NOTAS DE UM VERANISTA

(fragmentos)

7 de fevereiro

O meu último pensamento

Ontem, antes de adormecer,

Não foram nem podiam ser

Os morangos que nos serviu o hotel sempre avarento.

Não foram dessa guerra assombros

Que se contam descomunais;

Eu hoje dou a tudo de ombros,

Pouco me importam paz ou guerra, e não leio jornais.

O meu último pensamento,

Fique bem anotado aqui,

Foi ela, o meu doce tormento:

Vinte vezes disse o seu nome – Élena – e adormeci.

17 de fevereiro

Nunca lhe disse o que por ela sinto,

Nunca lho hei de dizer,

E digo-o a tudo, digo-o ao seu perfume

Que fica por onde ela passa;

Disse-o a uma flor que lhe caiu do cinto

Na varanda, ao escurecer;

A um rude banco onde ela esteve, disse-o;

Digo-o, supondo-os ser seu rir que esvoaça,

A toda borboleta ou vagalume;

Digo-o – ela é meu enlevo e meu suplício!

Em calma ou em excitação

Digo-o, falando ou mudo,

Digo-o em sonho e acordado,

A tudo o tenho dito e o digo a tudo...

A ela, não.

27 de fevereiro

Vim

E achei vazio de hóspedes o hotel.

Haviam todos ido

Em tropel

A ver um destemido

Aviador que do Rio, em ascensão estranha,

Viera ter num só vôo a este alto de montanha.

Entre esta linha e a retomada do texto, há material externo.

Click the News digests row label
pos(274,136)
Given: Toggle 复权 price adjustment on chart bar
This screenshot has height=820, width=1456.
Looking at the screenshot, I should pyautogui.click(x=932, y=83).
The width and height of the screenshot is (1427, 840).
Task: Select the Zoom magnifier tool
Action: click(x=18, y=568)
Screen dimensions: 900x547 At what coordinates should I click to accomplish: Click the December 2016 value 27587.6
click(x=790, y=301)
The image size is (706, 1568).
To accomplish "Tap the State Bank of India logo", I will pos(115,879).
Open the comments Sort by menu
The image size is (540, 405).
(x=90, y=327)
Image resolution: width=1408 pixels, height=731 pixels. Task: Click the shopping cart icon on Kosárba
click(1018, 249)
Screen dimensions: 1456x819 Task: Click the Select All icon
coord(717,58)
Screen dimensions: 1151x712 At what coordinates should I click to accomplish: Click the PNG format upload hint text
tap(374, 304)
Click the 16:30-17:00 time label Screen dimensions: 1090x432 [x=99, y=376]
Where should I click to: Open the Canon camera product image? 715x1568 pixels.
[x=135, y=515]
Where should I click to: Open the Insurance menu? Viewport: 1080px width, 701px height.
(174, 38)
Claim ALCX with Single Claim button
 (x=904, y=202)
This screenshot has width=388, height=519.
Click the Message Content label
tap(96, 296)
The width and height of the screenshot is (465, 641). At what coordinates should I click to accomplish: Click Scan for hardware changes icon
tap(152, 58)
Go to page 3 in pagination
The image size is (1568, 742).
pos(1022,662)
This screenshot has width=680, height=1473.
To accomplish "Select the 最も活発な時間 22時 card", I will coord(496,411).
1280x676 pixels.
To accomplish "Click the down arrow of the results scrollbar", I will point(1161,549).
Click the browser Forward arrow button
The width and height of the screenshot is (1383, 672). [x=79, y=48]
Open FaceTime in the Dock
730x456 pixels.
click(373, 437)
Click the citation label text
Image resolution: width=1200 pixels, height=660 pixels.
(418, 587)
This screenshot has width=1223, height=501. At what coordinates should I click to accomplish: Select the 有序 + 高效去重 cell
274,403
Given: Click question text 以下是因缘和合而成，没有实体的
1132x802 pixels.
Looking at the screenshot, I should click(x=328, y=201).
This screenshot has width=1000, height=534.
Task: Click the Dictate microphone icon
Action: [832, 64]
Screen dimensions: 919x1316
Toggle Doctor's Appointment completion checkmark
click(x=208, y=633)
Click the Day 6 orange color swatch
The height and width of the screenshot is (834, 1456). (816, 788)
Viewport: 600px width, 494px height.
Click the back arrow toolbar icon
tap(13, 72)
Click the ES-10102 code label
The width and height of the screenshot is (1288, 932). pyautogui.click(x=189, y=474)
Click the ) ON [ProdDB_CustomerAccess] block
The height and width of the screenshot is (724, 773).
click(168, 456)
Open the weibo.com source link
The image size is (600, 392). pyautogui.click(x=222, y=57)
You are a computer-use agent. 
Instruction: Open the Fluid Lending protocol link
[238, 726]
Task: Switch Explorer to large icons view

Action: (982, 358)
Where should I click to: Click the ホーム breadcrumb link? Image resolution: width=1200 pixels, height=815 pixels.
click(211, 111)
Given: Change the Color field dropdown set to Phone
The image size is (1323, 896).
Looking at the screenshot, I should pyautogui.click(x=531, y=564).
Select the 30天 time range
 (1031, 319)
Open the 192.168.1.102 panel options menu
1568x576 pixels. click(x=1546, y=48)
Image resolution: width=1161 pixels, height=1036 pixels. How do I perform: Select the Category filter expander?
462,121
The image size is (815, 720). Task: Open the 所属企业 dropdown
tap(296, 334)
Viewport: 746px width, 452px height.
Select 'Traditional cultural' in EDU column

Toda a cidade agora enche-a um nome, um rumor:

O aviador!

No hotel, desde o jardim à sala e ao corredor,

Não se fala senão na glória do aviador.

E nas ruas e aqui dentro é o mesmo clamor:

O aviador! O aviador!

6 de março

Mais cedo hoje me ergui quede costume.

Vinha clareando o dia,

Saio do quarto, entro no corredor;

Uma porta se abria

Próxima e vi um vulto – era o aviador –

Passar; passou, deixando o seu perfume,

O cheiro dela, pelo corredor...

O cheiro dela, o cheiro seu de flor!

10 de março

Fui despedir-me de Élena, à saída;

Interrompeu o riso breve instante,

Disse-me adeus, mas, quando não ainda

De seus olhos distante,

Via-a tornar à mesma alacridade,

Ria-se, ria-se aloucada e linda.

No trem.

Embora a alma desiludida,

Enlevam-me a grandeza e formosura

Da serra. Vou descendo, vou descendo.

Da manhã auri-rósea à claridade,

Tumultua em cada árvore florida,

Em cada pedra ou fonte,

Em cada abismo, em cada gruta escura,

Por todo o chão, por toda a encosta e todo o monte,

A orgia dionisíaca da Vida.

Respirando estes ares,

Tanta beleza em torno olhando e vendo,

Vão-me fora os pesares

Ou vão também descendo... vou descendo.

Fica lá em cima o sol, o almo esplendor do dia,

Fica o riso, a festa, a alegria;

Tristeza ou mágoa é como o enxurro, é como a bruma,

Rola em baixo e é umidade e espuma...

Vou descendo. Já vejo o Rio, amplo horizonte,

Os morros de altaneiro

Cimo, casas, o oceano...

Vou descendo, descendo... Deslembrado

De Élena, embora, súbito seu cheiro

Senti: veio de flor aberta ao lado

Da Estrada, flor de imaculada alvura;

Via-a ao passar, sorriu-me – era tão bela!

Lembrando a miniatura

De veloz aeroplano,

Um besouro zumbia em torno dela.

OLIVEIRA, Alberto de. Poesias. In: Nossos Clássicos. Rio de Janeiro: Agir Editora, 1959, p.75-78.